Наклоняюсь и замираю в паре миллиметров от ее губ.
– Я буду стараться аккуратно.
– Ладно, – выдыхает она шепотом, и я наконец целую свою Тиальду.
Она сладкая на вкус. Язык теплый и влажный. Она так робко касается им моего, что от этого по телу проходит дрожь. Как будто волоски даже встают дыбом. Моя рука ложится ей на талию, и Селеста вздрагивает. Глажу ее нежную кожу, все глубже проникая в рот языком. Перехожу на грудь. И, едва упругое маленькое полушарие тонет в моей ладони, я забываю обо всем. Поцелуй становится жестче, ласки – грубее, напор – сильнее. Я стону в рот Селесты, пока сам забираюсь на нее.
Развожу стройные ноги и размещаюсь между ними. Член, едва коснувшись горячей плоти, снова дергается. Оторвавшись от сладких губ, плюю на ладонь. Размазываю слюну по члену и пристраиваю его у входа. Селеста напрягается.
– Расслабься, иначе будет больно.
– Карден, мне страшно.
– Не бойся, я не обижу.
Проталкиваюсь головкой, едва не завыв от того, насколько тесная и горячая она внутри. Член как будто засасывает в ее пылающие глубины. Толкаюсь чуть глубже, еще немного, а потом замираю, глядя в глаза Селесте.

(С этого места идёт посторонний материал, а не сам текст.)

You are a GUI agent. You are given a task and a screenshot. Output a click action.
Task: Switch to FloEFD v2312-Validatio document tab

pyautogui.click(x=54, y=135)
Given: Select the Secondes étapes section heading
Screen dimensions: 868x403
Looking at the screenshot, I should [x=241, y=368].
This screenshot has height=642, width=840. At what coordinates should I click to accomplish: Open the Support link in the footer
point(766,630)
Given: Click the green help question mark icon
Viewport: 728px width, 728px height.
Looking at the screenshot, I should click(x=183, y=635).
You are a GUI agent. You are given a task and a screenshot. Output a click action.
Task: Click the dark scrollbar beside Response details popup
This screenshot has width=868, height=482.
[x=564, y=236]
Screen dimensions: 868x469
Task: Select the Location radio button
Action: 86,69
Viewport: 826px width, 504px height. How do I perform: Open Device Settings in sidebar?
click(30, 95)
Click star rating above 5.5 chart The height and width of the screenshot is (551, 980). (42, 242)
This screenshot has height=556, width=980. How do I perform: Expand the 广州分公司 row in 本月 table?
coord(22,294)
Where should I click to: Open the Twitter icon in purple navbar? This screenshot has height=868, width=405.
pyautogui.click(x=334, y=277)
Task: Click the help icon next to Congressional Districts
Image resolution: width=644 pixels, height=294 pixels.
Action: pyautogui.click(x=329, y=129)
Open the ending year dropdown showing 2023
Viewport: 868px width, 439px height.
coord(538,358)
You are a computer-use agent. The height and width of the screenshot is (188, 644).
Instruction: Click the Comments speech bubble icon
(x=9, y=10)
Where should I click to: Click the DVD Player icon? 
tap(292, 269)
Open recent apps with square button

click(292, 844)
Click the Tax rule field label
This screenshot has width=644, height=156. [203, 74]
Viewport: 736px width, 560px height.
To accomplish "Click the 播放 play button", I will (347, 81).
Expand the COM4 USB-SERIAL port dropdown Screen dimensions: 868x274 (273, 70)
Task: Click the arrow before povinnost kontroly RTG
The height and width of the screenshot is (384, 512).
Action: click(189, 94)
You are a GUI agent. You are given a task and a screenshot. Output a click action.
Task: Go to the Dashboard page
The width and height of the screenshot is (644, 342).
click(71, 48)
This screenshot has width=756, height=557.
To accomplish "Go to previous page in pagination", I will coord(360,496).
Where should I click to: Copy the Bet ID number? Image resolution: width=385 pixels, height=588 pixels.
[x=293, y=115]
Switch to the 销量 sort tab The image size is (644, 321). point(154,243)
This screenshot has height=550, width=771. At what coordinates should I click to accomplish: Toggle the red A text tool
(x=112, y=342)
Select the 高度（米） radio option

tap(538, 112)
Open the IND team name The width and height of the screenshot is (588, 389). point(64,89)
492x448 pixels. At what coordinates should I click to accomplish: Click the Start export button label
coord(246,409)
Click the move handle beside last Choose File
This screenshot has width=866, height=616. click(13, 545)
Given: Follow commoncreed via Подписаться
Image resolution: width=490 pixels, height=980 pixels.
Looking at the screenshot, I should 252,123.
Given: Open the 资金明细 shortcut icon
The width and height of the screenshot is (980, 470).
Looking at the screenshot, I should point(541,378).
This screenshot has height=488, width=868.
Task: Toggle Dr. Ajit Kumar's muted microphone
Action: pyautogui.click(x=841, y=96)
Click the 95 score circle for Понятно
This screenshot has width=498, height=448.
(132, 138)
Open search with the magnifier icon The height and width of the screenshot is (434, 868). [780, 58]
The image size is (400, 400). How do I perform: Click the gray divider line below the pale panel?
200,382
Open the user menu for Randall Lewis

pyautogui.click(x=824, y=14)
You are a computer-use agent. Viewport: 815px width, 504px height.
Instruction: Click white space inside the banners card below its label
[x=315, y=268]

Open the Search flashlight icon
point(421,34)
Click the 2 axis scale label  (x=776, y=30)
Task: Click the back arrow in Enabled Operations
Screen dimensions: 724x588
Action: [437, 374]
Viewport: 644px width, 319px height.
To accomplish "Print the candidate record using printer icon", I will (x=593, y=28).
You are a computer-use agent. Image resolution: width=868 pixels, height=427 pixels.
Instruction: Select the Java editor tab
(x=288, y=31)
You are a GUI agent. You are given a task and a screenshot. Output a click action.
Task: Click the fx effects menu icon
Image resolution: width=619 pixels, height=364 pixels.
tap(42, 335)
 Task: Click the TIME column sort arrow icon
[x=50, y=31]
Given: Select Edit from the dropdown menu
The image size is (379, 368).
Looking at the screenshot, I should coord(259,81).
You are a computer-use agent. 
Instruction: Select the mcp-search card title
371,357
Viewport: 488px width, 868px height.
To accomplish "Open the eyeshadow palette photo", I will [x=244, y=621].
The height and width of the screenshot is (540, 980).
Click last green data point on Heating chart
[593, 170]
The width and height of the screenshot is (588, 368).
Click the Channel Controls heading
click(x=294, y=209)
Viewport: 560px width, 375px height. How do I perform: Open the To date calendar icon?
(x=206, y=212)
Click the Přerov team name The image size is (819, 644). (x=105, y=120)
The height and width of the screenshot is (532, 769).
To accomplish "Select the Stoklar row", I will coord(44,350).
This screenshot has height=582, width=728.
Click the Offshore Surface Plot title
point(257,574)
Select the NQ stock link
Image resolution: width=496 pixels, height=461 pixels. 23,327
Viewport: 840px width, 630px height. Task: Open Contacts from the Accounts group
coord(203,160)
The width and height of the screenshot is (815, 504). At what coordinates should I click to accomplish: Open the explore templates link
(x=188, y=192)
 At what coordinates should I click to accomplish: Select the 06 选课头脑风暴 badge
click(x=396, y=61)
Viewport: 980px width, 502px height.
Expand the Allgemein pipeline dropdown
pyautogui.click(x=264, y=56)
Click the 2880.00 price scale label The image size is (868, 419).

– Сейчас может быть больно, но недолго.
Ее глаза на мгновение в испуге расширяются, и я делаю резкий рывок, разрывая преграду. Проскальзываю до упора и останавливаюсь, крепко прижимая к себе дрожащую Тиальду. Она всхлипывает и стонет от боли.
– Все, – шепчу ей на ухо. – Все позади. Дальше должно быть приятно. Дыши, Селеста.
– Как же больно, – бормочет дрожащим шепотом и снова всхлипывает.
Черт, что же делать? Оставить ее сейчас? Пусть придет в себя? Может, завтра продолжить? Нет у меня времени на все это! Ни у меня, ни у нее, даже если она думает иначе.
Возобновляю движения бедрами, а перед глазами искры от того, как туго она сжимает меня своими тисками. Я же взорвусь сейчас! Но не останавливаюсь, чтобы не давать ей думать. Сжимаю ее грудь одной рукой, целую соленые от слез губы. Хочется сорваться и долбиться в нее, как сумасшедшему, но почему-то жалко ее. Впервые мне жалко женщину. Она такая хрупкая. Кажется, что рассыплется сейчас подо мной. Я ее раза в два больше и примерно в десять – сильнее. Она опять всхлипывает и начинает плакать.